On July 1st, 2025, Brazil reported what may be the largest cyberattack in its financial history. Hackers infiltrated C&M Software (CMSW) — a critical third-party provider that connects banks and fintechs to Brazil’s instant payment system (PIX) and real-time settlement infrastructure (STR) operated by the Central Bank.
The attackers gained privileged access and initiated unauthorized transfers directly from the central bank reserve accounts of at least five financial institutions. Early estimates place the damage at up to R$ 1 billion (~USD 180 million).
The Central Bank of Brazil responded quickly, suspending CMSW’s access and launching an investigation with federal authorities. Services were partially restored under government oversight on July 3rd.
The full extent of the breach is still under review. But for boardrooms around the world, the message is clear:
Cybersecurity is not a technical matter. It is a strategic one — and the board must own it.

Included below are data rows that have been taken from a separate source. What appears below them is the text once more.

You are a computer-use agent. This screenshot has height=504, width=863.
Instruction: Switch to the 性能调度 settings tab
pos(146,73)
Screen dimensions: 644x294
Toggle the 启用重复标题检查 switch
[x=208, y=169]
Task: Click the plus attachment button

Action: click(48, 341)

🤝 From Harvard to Reality: Cyber Risk as a Strategic Discipline
In 2021, I completed the executive program “Cybersecurity: Managing Risk in the Information Age” by Harvard VPAL. The course wasn’t designed for engineers. It was built for leaders — to equip them with the tools to govern cyber risk, not just react to it.
Week by week, we explored how to:
- Identify business-critical digital assets;
- Understand threat actors and legal exposure;
- Evaluate internal maturity;
- And build an integrated, metrics-based risk mitigation strategy.
One principle stood out:
You are always under attack — even if you haven’t noticed yet.
What differentiates resilient organizations isn’t the ability to block every intrusion. It’s their capacity to prepare, contain, respond, and recover — without losing control of the business or public trust.
🛩 The NIST Cybersecurity Framework: A Blueprint for Board-Led Action
The course was anchored in the NIST Cybersecurity Framework, which structures digital risk governance around five core functions:
- Identify – assets, risks, dependencies, and threats.
- Protect – with policies, controls, and awareness programs.
- Detect – breaches through real-time monitoring.
- Respond – with predefined incident playbooks.
- Recover – ensuring business continuity and trust restoration.
These aren’t just IT procedures — they are strategic capabilities. And they demand coordination across legal, operational, HR, and executive leadership.
In our Harvard assignments, one challenge became obvious:
The biggest cybersecurity gap isn’t in technology — it’s in boardroom engagement.
⛔️ Delegating Cyber Risk Is No Longer Acceptable
In many companies, cybersecurity remains a siloed responsibility — often buried under IT, reporting sporadically, and struggling to secure funding.
When a crisis hits, those same professionals are blamed for issues they were never empowered to prevent.
But world-class organizations now treat cybersecurity like Brazils CIPA system for occupational safety : standardized kits, simulations and clear leadership accountability.
- With incident response kits across sites,
- Daily simulations,
- And clear accountability from top leadership.
Cyber resilience, like safety, is built through governance, not gadgets.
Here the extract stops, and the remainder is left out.